HAYDEN - With one mile behind her, and a piece of red licorice in hand, Sophia Pennings decided it was a good time to take a break. The kindergartner at Hayden Meadows Elementary School stood and grinned as she chewed on the candy and caught her breath outside on the field Friday.

HAYDEN - With one mile behind her, and a piece of red licorice in hand, Sophia Pennings decided it was a good time to take a break.

The kindergartner at Hayden Meadows Elementary School stood and grinned as she chewed on the candy and caught her breath outside on the field Friday.

"I like getting exercise 'cause when I'm at my house I'm usually busy," she said. "Usually I go to places like the grocery store or my grandpa's or something."

Sophia is one of 266 students at the school in this year's "Run for Fun" program that promotes health and fitness. Friday, energy was high thanks to blue, sunny skies and temperatures near 70 degrees, a sharp contrast from last week's wind, rain and cold.
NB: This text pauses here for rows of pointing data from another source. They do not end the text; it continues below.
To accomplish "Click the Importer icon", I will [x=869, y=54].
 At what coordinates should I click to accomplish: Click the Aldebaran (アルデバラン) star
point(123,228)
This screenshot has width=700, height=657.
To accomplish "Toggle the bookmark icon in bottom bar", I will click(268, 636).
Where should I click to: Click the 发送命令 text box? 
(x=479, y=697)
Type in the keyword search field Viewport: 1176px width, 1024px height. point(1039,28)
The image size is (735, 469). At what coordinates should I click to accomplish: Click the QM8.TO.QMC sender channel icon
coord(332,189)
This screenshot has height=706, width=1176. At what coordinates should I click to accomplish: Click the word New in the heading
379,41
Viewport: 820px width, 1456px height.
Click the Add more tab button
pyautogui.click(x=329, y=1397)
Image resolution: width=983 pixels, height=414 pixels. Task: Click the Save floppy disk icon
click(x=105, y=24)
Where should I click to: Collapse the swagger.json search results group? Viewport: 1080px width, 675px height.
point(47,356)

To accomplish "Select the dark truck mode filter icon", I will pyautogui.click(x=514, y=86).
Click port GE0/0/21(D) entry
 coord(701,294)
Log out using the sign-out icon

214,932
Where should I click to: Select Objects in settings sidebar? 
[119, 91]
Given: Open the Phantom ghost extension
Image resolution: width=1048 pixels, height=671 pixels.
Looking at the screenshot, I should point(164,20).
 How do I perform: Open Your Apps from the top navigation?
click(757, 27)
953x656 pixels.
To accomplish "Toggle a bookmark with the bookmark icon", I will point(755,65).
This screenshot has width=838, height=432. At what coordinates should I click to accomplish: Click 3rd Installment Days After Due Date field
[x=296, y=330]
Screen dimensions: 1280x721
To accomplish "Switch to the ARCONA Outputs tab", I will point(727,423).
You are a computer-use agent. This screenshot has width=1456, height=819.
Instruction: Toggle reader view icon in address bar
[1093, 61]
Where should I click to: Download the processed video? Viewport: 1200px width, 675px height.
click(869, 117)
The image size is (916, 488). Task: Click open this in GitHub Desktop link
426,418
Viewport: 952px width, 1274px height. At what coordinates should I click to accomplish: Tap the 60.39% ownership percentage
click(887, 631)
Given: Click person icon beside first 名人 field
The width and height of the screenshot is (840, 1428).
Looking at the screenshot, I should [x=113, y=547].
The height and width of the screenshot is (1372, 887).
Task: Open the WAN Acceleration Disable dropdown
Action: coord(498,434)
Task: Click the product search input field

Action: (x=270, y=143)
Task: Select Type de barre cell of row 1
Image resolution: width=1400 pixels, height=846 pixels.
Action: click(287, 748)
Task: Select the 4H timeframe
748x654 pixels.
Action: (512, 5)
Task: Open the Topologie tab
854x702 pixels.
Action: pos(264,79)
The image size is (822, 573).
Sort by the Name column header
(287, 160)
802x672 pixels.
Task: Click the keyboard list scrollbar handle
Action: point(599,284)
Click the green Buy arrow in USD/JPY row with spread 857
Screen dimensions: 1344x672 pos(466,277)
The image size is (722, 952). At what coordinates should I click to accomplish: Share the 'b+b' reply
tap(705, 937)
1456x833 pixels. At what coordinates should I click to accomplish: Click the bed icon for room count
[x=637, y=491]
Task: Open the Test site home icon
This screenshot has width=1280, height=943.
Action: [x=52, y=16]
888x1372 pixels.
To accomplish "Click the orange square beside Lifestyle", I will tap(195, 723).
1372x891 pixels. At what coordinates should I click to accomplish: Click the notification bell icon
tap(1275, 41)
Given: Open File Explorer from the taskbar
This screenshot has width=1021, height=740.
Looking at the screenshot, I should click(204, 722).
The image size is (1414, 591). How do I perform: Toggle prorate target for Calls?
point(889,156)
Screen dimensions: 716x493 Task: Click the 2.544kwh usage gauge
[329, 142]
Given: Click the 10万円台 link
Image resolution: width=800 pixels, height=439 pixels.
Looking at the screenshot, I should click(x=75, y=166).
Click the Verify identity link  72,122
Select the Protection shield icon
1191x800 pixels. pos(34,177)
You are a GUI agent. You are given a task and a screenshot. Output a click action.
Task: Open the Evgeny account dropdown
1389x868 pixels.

"I'm going again," Sophia announced as she trotted away.

Some dashed out after eating lunch, kicked off their shoes, and charged off alone or with friends.

"Good job, Trevor," shouted volunteer organizer and parent Angie Hannon, who clapped and watched fourth-grader Trevor Curtis set out for another half-mile lap.

Students run three days a week during the six-week program that wraps up in May, when participants will receive T-shirts thanks to grant money from the Ironman Foundation. Already, some have covered more than 10 miles total, all with nothing more than the promise of one piece of licorice after each mile.

"Sometimes we have kids that will do two or three miles at lunch," said Hannon, who is in her third year of overseeing the program with the help of other parent volunteers.

Hannon's parents, Randy and Wendy Medlock of Post Falls, made small wooden medals for the second straight year that go to the first-, second- and third-place finishers in each grade.

"It's like gold, silver and bronze," Hannon said with a smile. "Like the Olympics. The kids think that's awesome."

Fifth-grader Megan McPhee was among those running hard Friday.

"I get to get exercise, and then you get a treat at the end," she said.

Megan said she'll walk by herself or with friends, it doesn't matter.

"It depends on if my friends want to do it or not. Then, I go with them. If they don't want to do it, I go by myself," she said.

Trevor Curtis was "a little tired" as he circled the field on his way toward a goal of five or six laps.

He likes to run, he said, then added, "I don't know why.

"I just kind of like jog the whole way. I try to keep running, but sometimes I walk," he said.

Parent volunteer Jenny Baker said sometimes, Trevor runs a little too fast.

"He just came back and said sometimes when he runs so fast, he can't breathe," she said.

Baker's advice?

"I told him to slow down," she said.